DOCUMENT EXTRACT ::
============
Thursday, July 01, 2010

When profit is top priority in medical care, beware!

In Eastern Cape province, South Africa, death comes to the boys through infection leading to gangrene due to circumcisions performed in the traditional manner. According to the Sun newspaper, a South African Health Department spokesman forty boys died in June this year due gangrene, dehydration and pneumonia after traditional initiation rites during which circumcision was performed to mark the boys’ passage to manhood.

According to the report, boys in Eastern Cape province, South Africa, die every year from botched circumcisions by poorly trained, inexperienced traditional surgeons who were doing it mainly for profit. The same knife was used for the circumcision of all the boys and it was not sterilised properly after each circumcision, merely using herbs to clean it.
============
DATASET EXTRACT ::

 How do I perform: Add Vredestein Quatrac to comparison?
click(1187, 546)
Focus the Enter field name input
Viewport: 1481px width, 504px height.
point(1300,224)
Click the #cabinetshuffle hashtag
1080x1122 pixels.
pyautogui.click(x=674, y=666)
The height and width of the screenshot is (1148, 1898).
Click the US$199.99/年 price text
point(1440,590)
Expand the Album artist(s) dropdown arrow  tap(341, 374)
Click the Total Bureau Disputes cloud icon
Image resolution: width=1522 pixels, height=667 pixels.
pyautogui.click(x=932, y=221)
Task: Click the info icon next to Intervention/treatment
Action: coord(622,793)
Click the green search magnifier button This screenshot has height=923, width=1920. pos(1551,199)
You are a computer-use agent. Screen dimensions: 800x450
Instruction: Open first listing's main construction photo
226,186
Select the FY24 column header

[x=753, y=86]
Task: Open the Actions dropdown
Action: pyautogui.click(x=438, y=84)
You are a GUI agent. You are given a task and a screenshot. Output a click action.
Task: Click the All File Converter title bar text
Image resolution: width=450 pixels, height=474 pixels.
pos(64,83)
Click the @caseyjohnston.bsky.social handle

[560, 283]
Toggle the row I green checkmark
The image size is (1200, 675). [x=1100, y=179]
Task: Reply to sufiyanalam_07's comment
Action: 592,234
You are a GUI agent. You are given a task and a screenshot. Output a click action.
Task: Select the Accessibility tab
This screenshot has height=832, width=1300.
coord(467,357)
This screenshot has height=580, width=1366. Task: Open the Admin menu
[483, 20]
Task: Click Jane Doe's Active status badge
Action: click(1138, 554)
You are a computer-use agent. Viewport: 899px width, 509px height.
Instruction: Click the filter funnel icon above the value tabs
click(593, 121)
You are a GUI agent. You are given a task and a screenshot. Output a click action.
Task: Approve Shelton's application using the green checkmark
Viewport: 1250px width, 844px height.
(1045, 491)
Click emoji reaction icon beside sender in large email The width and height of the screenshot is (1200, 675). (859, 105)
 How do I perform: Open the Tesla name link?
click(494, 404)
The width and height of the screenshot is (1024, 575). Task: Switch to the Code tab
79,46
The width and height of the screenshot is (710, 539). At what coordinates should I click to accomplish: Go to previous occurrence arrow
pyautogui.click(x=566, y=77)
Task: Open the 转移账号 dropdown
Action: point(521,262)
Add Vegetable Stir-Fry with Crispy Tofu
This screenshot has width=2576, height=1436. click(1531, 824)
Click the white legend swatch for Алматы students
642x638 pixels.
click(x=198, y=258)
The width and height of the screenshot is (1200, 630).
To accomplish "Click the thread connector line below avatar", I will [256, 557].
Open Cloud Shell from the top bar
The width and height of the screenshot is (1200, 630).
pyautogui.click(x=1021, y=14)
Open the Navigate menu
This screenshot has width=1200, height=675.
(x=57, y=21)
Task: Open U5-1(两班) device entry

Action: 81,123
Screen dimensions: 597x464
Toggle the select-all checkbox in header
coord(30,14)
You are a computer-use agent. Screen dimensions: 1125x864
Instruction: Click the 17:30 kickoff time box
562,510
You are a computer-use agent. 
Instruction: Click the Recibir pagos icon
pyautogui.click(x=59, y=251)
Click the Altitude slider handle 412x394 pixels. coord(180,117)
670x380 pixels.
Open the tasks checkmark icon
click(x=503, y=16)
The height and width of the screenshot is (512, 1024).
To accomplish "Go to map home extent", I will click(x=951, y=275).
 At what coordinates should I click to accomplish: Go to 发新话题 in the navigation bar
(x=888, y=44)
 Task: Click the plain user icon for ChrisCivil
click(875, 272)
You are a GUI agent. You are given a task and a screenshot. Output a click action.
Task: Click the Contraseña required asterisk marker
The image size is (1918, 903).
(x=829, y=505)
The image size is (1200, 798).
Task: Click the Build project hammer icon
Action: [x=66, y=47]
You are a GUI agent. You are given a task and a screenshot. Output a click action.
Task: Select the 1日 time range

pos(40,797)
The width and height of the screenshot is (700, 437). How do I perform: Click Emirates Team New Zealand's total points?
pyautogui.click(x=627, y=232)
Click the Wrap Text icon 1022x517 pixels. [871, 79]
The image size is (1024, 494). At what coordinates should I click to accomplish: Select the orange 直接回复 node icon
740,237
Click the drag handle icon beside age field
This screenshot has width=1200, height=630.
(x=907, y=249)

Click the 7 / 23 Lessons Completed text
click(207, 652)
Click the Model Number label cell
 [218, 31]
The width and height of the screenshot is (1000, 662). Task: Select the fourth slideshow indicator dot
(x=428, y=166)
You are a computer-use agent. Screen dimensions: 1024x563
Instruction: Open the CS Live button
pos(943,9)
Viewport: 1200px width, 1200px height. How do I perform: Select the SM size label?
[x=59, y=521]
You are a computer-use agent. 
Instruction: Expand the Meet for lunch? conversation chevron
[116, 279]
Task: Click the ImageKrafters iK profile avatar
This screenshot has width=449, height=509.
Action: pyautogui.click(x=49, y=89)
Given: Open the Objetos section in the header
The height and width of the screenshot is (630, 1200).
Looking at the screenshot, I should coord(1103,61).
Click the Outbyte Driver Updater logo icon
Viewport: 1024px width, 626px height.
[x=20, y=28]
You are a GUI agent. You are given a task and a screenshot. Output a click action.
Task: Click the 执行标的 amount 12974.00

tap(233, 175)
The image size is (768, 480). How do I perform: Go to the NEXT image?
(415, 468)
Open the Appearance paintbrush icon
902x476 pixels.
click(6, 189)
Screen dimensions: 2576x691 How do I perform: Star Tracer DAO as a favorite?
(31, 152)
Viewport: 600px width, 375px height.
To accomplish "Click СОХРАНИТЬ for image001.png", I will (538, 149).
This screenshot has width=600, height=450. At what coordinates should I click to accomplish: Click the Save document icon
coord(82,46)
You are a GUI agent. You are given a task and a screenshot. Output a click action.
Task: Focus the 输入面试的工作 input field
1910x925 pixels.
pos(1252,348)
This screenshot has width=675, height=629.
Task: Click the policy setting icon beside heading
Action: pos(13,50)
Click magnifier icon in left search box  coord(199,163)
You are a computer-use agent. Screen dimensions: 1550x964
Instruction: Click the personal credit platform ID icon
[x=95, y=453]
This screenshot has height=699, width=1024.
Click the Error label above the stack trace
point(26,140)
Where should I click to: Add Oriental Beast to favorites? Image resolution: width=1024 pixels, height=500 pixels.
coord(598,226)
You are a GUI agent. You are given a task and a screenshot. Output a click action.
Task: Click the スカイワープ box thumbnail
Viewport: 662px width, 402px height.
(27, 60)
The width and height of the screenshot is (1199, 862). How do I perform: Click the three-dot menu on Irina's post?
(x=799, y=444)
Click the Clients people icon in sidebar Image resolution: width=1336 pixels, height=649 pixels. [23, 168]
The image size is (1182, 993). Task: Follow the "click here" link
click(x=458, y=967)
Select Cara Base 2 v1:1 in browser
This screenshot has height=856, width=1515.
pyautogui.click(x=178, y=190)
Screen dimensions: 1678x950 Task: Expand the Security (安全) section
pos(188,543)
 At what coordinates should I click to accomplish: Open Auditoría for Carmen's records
============
INSTRUCTIONS ::
**1.** Which causes of death among the boys after the initiation rites does the post on circumcision deaths list?
**2.** According to the post on circumcision deaths, what was used to clean the knife between circumcisions?
**3.** Reproduce the post on circumcision deaths between "When profit is" and "to clean it.", inclusive.
The records have nothing to do with the text.

SOLUTIONS FOR EACH TASK ::
**1.** Gangrene, dehydration and pneumonia.

**2.** Herbs were used to clean the knife.

**3.**
When profit is top priority in medical care, beware!

In Eastern Cape province, South Africa, death comes to the boys through infection leading to gangrene due to circumcisions performed in the traditional manner. According to the Sun newspaper, a South African Health Department spokesman forty boys died in June this year due gangrene, dehydration and pneumonia after traditional initiation rites during which circumcision was performed to mark the boys’ passage to manhood.

According to the report, boys in Eastern Cape province, South Africa, die every year from botched circumcisions by poorly trained, inexperienced traditional surgeons who were doing it mainly for profit. The same knife was used for the circumcision of all the boys and it was not sterilised properly after each circumcision, merely using herbs to clean it.